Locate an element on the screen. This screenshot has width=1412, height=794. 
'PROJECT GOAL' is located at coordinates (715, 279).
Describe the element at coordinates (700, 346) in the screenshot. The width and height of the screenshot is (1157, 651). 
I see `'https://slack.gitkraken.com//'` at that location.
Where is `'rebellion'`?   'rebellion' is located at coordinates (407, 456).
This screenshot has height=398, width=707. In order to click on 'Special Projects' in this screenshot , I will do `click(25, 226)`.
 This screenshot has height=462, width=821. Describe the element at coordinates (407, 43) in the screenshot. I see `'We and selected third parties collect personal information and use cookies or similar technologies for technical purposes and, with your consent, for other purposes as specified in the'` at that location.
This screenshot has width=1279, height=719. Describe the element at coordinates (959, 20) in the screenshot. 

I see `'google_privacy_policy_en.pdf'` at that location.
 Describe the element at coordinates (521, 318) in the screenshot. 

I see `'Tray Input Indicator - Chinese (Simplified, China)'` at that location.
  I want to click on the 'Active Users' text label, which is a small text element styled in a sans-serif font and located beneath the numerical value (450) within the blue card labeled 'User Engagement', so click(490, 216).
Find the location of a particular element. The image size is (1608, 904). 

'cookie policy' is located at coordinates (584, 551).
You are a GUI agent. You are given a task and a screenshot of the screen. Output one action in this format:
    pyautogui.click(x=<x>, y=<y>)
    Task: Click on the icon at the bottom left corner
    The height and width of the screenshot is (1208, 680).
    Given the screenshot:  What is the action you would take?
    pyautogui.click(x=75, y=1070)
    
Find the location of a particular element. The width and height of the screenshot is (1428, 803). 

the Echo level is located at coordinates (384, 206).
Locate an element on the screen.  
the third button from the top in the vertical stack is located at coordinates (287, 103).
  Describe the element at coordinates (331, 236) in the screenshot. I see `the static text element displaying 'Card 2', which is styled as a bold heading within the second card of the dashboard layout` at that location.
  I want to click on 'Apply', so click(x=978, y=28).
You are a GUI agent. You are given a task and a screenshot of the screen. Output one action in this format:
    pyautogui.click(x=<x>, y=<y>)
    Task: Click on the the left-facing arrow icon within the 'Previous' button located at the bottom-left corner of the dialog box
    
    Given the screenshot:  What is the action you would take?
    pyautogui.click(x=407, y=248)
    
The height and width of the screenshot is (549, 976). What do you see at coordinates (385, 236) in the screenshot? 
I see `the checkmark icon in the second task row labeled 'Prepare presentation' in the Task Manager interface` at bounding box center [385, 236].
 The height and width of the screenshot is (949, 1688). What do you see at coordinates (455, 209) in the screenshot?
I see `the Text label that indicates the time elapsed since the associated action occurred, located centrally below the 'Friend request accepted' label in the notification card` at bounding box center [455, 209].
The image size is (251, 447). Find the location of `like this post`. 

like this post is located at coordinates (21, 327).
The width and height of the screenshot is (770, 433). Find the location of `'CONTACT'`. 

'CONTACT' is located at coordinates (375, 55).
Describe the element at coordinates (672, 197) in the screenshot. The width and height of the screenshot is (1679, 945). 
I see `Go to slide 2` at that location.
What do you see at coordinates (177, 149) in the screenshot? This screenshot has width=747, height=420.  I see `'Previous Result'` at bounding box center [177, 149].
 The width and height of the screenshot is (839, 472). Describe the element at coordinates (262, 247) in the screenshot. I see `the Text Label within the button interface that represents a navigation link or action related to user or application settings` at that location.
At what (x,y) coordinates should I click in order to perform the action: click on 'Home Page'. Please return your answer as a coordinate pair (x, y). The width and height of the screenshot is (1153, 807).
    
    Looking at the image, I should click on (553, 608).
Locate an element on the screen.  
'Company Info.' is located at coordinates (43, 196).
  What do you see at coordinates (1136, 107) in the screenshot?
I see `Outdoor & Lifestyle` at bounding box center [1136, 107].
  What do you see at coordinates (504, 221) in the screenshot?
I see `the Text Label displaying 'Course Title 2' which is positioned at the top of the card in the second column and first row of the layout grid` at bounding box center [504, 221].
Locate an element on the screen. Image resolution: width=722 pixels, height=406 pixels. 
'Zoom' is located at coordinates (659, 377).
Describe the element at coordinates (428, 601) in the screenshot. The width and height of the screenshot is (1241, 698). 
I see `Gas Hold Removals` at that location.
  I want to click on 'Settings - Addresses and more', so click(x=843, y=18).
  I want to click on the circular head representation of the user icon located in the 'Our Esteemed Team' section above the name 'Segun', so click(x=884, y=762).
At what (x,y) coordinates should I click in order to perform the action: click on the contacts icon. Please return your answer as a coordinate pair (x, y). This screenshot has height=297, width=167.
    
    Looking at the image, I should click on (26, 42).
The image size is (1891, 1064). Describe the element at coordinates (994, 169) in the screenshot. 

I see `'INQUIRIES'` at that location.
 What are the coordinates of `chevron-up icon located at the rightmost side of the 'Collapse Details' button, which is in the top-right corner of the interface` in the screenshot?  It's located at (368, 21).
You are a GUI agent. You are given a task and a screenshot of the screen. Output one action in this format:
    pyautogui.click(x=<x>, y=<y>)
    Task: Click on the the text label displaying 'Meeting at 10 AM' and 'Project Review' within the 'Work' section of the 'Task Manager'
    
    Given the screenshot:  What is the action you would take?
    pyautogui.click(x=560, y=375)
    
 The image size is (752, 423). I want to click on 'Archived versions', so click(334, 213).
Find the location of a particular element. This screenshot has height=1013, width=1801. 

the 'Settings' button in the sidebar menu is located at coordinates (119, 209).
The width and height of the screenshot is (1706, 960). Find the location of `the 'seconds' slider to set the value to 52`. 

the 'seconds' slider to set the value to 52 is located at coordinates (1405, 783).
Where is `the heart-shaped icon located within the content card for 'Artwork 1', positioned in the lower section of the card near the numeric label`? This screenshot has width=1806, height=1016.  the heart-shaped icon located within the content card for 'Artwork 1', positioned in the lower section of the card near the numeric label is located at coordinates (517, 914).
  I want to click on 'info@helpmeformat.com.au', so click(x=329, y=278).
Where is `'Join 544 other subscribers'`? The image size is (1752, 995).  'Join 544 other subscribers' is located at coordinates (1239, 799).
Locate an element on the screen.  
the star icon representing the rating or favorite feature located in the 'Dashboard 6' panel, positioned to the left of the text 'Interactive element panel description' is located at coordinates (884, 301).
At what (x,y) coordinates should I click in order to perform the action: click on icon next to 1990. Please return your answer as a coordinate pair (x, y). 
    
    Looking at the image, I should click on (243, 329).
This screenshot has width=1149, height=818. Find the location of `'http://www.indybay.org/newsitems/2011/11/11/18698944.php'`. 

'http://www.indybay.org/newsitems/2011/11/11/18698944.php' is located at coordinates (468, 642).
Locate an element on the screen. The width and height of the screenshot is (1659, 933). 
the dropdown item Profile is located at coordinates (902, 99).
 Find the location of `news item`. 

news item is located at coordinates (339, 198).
● ● ●
Given instruction:
Return each line of the entries above that contains the string "indybay", treating uppercase and lowercase letters as different.

Complete answer:
This screenshot has width=1149, height=818. Find the location of `'http://www.indybay.org/newsitems/2011/11/11/18698944.php'`. 
'http://www.indybay.org/newsitems/2011/11/11/18698944.php' is located at coordinates (468, 642).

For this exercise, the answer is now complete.